The objective of this meta-analysis of randomized controlled trials (RCTs) of terazosin versus placebo in men with benign prostatic hyperplasia (BPH) was to evaluate the effect of terazosin on lower urinary tract symptoms.


BPH is common in older men; more than 90% of men aged 70 and older suffer from BPH. (1,2) BPH has substantial negative effect on quality of life, with symptoms that interfere with activities of daily living. (3) The symptoms of BPH are primarily due to bladder outlet obstruction and are caused by dynamic prostatic smooth muscle tone and static prostatic obstruction. (4,5) The smooth muscle tone is dependent on the degree of the alpha-1 adrenergic receptors present in the bladder neck, prostrate capsule, and prostrate gland. The blockade of alpha-1 receptors with drugs such as terazosin reduces bladder outlet obstruction by reducing the smooth muscle tone. STUDY SELECTION AND DATA SOURCES: Selected studies were all RCTs of terazosin with two primary end points, namely, changes in the peak urinary flow rates and urinary symptom scores from baseline. Nine studies were selected using a Medline search, the details of which were not provided. The studies were conducted in North America and Europe between 1992 and 1996. Two of the studies included unpublished data that were obtained from Abbott Laboratories, which is the manufacturer of terazosin (Hytrin). The company also provided data on the other seven studies.

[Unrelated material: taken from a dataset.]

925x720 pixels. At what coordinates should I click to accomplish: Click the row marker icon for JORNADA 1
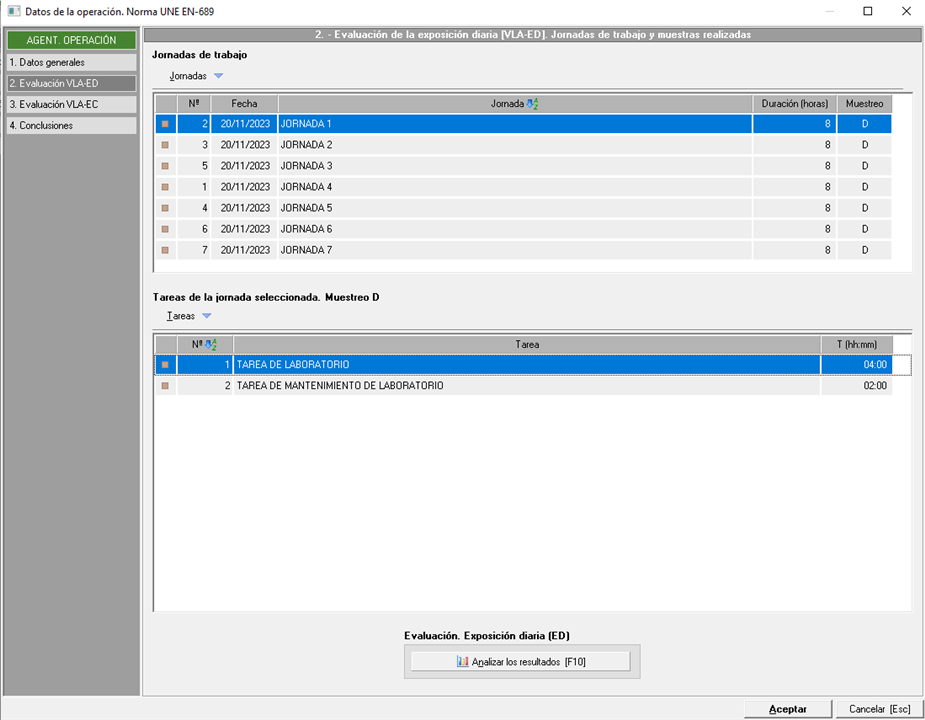point(165,124)
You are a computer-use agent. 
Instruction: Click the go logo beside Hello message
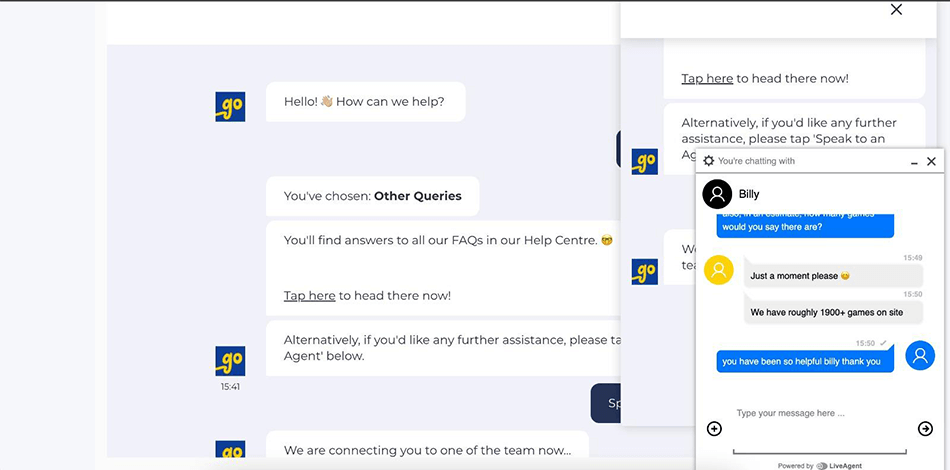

The meta-analysis did not provide details of the data abstraction process. Urinary symptom score was measured using two different tools: the Boyarsky Symptom Index (BSI) and American Urology Association Symptom Index (AUA-SI). The BSI was used in seven studies and AUA-SI in two studies. The authors calculated a common symptom score, based on the common items from both questionnaires, that had all but one item used in the AUA-SI. Questions from AUA-SI are scored on a 0 to 5 scale and those on BSI on a 0 to 3 scale. To adjust for this difference, the authors performed a nonlinear rescaling of the AUA-SI to adjust for these scoring differences.


The ages of the patients (N = 3,948) ranged from 62 to 66. The duration of the studies varied from 8 to 52 weeks. Four of the studies used fixed dosages, and the rest used titration-to-response doses. The effect of terazosin versus placebo on peak urinary flow rate was similar in all the studies. The estimated mean increase in peak urinary flow rate was 1.39 mL/s greater in men receiving terazosin than in those receiving placebo, and the improvements were observed within 8 weeks of therapy. However, the changes in the symptom scores varied across the studies. Patients treated with terazosin had an estimated 1.9-point reduction (95% confidence interval (CI) = 1.6-2.3) in BSI and 3.5-point reduction (95% confidence interval (CI) = 2.8-4.1) in AUA-SI score from baseline. Improvements in scores were greater in studies that were conducted for longer duration.


The authors concluded that treatment with terazosin was associated with greater peak urinary flow rate and lower symptom score than treatment with placebo. There was no variability of efficacy of terazosin as a result of prostrate volume, and measurement of prostrate volume was not essential before initiation of therapy.